Typically, dying in Lego games costs you some Studs and then puts you right back into the battle – but in Lego Horizon Adventures, death instead sends you back to your previous checkpoint, which is usually the start of an area. I’m torn on whether or not this system is better than the original, as I liked that it left more money in my pocket for customization, but that comes at the cost of having to grab chests and build environmental objects again as I retrace my steps after a death. Either way, the good news is that experience earned and progress in various community board challenges is retained, so dying was still only ever a minor annoyance.

And if it’s more obnoxious to you, Lego Horizon Adventures has five difficulty options to choose from. The lowest setting has enemies only dealing one or fewer hearts worth of damage, and things scale up well to the highest option, where machines like Corruptors or Thunderjaws could deal five or more hearts per hit, taking me down in as little as one or two swings. I almost always prefer to play on the hardest difficulty setting available, but the tough part about doing so here is the lack of mechanics for dodging attacks. You’ll occasionally get access to the Rush Boots gadget, which allows you to zip around the environment in short bursts, but that brings me to another pain point I have mixed feelings about: the unpredictability of item drops.

In Horizon Zero Dawn, equipping weapons with the correct elemental type can make a difficult fight much more manageable. While Lego Horizon Adventures adapts that same idea in the form of limited-use rare weapons and gadgets, which ones you get out of chests or from enemy drops is random for the most part. There are some great options like homing weapons or gravity bombs that pull enemies together before exploding. Weaker machines like broadheads and grazers still have tanks on their back that are vulnerable to one-hit kills with elemental attacks, too, but whether or not you’re lucky enough to have it is another story. On the one hand, I like the chaotic nature of using whatever I can find mid-fight. On the other, it would have been nice to be able to select specific rare weapons to some degree, especially because certain challenges require certain weapon types to complete them.

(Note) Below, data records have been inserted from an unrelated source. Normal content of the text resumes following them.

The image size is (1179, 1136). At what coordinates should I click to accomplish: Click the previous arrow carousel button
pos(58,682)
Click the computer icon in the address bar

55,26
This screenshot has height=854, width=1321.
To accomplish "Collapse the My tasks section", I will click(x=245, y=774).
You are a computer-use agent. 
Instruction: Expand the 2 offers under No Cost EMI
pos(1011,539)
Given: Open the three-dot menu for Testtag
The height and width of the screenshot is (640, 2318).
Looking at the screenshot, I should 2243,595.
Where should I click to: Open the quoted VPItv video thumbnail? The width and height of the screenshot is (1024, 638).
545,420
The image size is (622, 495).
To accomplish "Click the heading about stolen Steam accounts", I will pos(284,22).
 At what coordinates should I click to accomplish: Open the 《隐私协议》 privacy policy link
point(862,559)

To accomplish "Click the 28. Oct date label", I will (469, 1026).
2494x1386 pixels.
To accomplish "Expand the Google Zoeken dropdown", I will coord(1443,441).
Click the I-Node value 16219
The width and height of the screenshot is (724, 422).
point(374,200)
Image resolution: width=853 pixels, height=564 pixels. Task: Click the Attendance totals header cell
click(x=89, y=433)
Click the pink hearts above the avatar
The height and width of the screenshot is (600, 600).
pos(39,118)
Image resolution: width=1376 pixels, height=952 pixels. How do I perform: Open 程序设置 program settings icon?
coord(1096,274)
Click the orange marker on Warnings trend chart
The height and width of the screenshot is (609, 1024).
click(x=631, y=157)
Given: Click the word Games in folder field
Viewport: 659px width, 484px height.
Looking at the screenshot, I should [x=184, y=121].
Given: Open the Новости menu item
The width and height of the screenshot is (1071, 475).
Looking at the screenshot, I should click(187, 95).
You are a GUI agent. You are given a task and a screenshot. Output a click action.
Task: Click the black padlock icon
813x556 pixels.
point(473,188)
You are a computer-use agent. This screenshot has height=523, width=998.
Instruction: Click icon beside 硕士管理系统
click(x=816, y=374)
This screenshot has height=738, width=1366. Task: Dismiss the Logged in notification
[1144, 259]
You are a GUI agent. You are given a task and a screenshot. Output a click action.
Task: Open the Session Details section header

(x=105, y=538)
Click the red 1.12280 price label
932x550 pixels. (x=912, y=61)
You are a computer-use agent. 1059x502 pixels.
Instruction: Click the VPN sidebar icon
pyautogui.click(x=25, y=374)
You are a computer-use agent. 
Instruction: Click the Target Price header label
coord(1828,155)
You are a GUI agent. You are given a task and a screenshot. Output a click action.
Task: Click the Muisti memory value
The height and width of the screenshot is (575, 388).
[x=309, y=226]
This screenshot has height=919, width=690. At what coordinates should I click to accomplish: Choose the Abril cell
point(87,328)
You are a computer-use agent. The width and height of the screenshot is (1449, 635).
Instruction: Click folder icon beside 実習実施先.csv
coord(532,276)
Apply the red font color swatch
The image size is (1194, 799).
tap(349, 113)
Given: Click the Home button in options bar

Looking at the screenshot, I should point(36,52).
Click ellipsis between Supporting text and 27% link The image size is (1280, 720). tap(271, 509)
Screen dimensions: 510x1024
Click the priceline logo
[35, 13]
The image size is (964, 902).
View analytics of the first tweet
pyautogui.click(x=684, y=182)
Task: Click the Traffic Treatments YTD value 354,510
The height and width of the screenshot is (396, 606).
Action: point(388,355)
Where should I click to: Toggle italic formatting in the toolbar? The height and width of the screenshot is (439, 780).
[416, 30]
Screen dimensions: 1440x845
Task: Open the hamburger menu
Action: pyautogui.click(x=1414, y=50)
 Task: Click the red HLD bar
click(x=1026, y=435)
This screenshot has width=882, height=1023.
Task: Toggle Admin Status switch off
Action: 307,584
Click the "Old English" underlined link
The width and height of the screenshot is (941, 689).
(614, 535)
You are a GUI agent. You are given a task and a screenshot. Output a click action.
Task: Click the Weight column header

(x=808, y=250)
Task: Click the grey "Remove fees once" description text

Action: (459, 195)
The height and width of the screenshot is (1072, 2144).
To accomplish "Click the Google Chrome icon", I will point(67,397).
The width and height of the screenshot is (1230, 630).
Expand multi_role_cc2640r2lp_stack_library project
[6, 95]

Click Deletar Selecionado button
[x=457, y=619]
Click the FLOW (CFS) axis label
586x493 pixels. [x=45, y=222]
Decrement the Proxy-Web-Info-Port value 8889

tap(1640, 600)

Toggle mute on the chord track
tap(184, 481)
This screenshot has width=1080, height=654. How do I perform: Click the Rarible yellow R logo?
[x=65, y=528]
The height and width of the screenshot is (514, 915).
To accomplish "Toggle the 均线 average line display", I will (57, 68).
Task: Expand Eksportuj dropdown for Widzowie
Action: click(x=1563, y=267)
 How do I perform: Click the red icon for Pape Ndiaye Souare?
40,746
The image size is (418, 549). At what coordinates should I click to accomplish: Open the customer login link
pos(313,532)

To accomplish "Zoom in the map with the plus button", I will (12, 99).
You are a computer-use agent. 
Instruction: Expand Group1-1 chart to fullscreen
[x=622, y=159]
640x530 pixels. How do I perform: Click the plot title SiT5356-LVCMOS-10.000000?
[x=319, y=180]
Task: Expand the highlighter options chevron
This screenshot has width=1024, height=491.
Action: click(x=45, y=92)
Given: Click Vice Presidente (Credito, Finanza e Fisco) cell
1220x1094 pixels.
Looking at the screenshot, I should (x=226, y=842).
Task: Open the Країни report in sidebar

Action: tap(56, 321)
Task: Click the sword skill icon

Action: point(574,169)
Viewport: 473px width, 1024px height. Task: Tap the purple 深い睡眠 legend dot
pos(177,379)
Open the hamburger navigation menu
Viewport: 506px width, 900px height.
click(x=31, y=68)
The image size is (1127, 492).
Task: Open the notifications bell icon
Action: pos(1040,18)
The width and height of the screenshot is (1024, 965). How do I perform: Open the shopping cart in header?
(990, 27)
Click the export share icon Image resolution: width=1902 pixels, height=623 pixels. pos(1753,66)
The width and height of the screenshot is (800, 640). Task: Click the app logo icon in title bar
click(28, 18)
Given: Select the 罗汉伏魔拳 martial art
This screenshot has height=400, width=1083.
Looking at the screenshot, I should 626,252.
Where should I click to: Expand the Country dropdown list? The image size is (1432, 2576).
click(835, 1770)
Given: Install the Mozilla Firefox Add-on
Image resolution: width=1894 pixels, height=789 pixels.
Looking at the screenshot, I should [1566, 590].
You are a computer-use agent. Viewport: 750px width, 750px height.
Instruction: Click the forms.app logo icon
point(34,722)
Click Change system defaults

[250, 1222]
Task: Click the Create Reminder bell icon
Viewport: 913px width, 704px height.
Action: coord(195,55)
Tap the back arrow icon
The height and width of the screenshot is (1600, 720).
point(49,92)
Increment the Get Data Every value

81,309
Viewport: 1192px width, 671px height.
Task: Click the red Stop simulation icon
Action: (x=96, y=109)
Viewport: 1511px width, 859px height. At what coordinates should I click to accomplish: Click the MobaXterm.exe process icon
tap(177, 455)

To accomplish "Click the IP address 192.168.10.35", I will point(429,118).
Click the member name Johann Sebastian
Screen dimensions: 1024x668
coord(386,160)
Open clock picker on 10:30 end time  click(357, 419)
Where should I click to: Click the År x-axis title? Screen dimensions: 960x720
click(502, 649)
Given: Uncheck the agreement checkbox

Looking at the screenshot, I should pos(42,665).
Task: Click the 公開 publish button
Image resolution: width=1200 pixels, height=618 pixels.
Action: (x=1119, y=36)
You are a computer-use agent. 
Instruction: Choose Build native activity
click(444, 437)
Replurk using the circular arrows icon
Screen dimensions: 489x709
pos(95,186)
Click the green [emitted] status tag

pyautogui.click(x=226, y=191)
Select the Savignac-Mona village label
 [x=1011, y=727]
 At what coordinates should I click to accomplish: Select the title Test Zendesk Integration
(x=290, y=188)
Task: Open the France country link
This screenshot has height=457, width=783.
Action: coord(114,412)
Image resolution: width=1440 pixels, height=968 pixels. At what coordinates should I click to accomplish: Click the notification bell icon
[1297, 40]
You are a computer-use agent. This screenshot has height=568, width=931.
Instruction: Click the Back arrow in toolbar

It’s cool that you can at least guarantee you get some item drops by breaking off the back of a Shell-Walker, but you also never know what’s inside or which battles they will appear in. Thankfully, there are a few surefire ways to get special items, like a merchant that typically shows up at the midpoint of each stage with a trio of chests containing three random items or by investing in weapon-based abilities in the skill tree. These can help by making specific items drop more often, as well as one skill that gives you a random rare weapon and gadget at the start of each level. These options help, but they still aren’t a perfect solution. Granted, all of the rare weapons you could find are both powerful and fun to use, so there’s no going wrong in a general sense, but thinning out the herd with a precise element can go a long way when five or more enemies spawn into an ongoing battle.